Database professionals don't think much of one venture capitalist's plan to market the open source Ingres database management system to SAP users who may not want to pay for all of Oracle's "bells and whistles."
Responding to a recent SearchSAP.com column that looked at the Computer Associates (CA) decision to spin off Ingres to ex-Oracle executive Terry Garnett's venture capitalist firm, database administrators (DBAs) said the notion that an open source system could one day unseat Oracle as the number-one back end for SAP enterprise resource planning software is impractical at best.
The column, written by Enterprise Applications Consulting principal Joshua Greenbaum, discussed the fact that major applications vendors like Oracle provide a great deal of high-end functionality that many customers don't need. It went on to say that Oracle rival SAP would love it if those same customers started looking to alternative databases such as Ingres.
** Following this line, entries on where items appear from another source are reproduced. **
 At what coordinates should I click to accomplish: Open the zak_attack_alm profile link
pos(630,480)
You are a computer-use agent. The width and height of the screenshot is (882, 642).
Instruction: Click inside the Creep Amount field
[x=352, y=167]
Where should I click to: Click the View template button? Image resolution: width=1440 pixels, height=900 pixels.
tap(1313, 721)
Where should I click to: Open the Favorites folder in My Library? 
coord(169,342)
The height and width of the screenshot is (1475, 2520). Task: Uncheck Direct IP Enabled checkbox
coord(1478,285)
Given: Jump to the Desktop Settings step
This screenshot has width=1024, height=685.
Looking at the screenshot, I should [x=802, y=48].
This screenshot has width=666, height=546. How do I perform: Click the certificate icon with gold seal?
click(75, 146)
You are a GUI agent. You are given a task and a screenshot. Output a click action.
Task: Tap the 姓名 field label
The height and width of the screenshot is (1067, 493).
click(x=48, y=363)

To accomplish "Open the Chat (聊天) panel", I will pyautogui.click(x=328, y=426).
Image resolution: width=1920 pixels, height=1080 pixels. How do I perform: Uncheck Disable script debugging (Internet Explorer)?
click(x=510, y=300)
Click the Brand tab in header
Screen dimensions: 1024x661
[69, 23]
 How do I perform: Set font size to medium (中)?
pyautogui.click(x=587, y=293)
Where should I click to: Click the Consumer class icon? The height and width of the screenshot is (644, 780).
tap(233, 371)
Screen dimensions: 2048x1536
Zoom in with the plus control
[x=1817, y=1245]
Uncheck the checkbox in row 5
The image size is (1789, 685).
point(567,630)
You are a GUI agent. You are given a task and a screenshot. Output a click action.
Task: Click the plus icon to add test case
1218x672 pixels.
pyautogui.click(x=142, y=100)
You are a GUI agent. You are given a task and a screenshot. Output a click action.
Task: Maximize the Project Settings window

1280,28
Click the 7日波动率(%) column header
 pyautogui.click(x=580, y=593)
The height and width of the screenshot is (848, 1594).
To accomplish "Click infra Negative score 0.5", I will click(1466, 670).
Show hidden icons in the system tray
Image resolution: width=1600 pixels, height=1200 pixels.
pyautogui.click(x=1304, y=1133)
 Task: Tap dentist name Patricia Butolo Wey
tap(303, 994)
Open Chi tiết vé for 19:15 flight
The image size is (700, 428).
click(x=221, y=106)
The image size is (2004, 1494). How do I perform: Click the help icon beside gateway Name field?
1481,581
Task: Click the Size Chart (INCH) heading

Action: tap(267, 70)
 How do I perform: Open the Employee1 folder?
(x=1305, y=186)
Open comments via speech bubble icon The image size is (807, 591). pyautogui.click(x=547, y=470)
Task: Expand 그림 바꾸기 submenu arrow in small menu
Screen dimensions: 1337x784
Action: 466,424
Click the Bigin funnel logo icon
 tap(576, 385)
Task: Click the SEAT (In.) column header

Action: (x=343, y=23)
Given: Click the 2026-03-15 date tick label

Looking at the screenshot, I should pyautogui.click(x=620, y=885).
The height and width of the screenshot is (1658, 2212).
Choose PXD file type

Richard Goulet, a senior Oracle DBA with a New England-area power components manufacturer, said he feels that if CA couldn't make a go of it with Ingres, Garnett probably won't do much better.
"To me, they washed their hands of it and now somebody else is trying to pick it up," Goulet said. "[Ingres] needs some serious overhauling and some new functionality. Just bringing the technology up to date is going to take a few years."
Despite his reservations about the practicality of SAP-on-Ingres, Goulet said he can see why some companies may not want to pay for all that Oracle has to offer.
"Oracle has created the Cadillac of the database world," he said. "It has also got the platinum price tag of the database world, so I can understand why it's probably not everybody's favorite choice."
Darrell Murphy, a customer advocate with Ringmaster Software Inc. and a former DBA at an SAP-on-Oracle shop, said convincing users to undertake the expense of migrating from Oracle to Ingres would be a very tough sell because, for one thing, Ingres is not currently certified for SAP.
Murphy added that the money SAP would likely charge for consulting fees would make such a migration unappealing to most.
"If someone is going to pay money for consulting to swap a database, they're going to have to be really sure, and then they'll have to go through the pain of it," Murphy said.
Murphy also said that he believes Garnett might find some limited success if he markets Ingres to brand new companies that don't already have an investment in Oracle.
The author of the column, Greenbaum, said he wasn't advocating a switch to Ingres for SAP users. Rather, he said, the column was meant to shine a light on the issue of unused functionality and how some in the IT world hope to capitalize on it.
Greenbaum said the costs and risks associated with migrating to Ingres -- or even an SAP-supported database like IBM DB2 -- are simply too high.
"You can swap, but the better thing to do is use the threat of swapping as leverage for getting a better deal," Greenbaum said. "That's what keeps the vendors honest and competing against one another."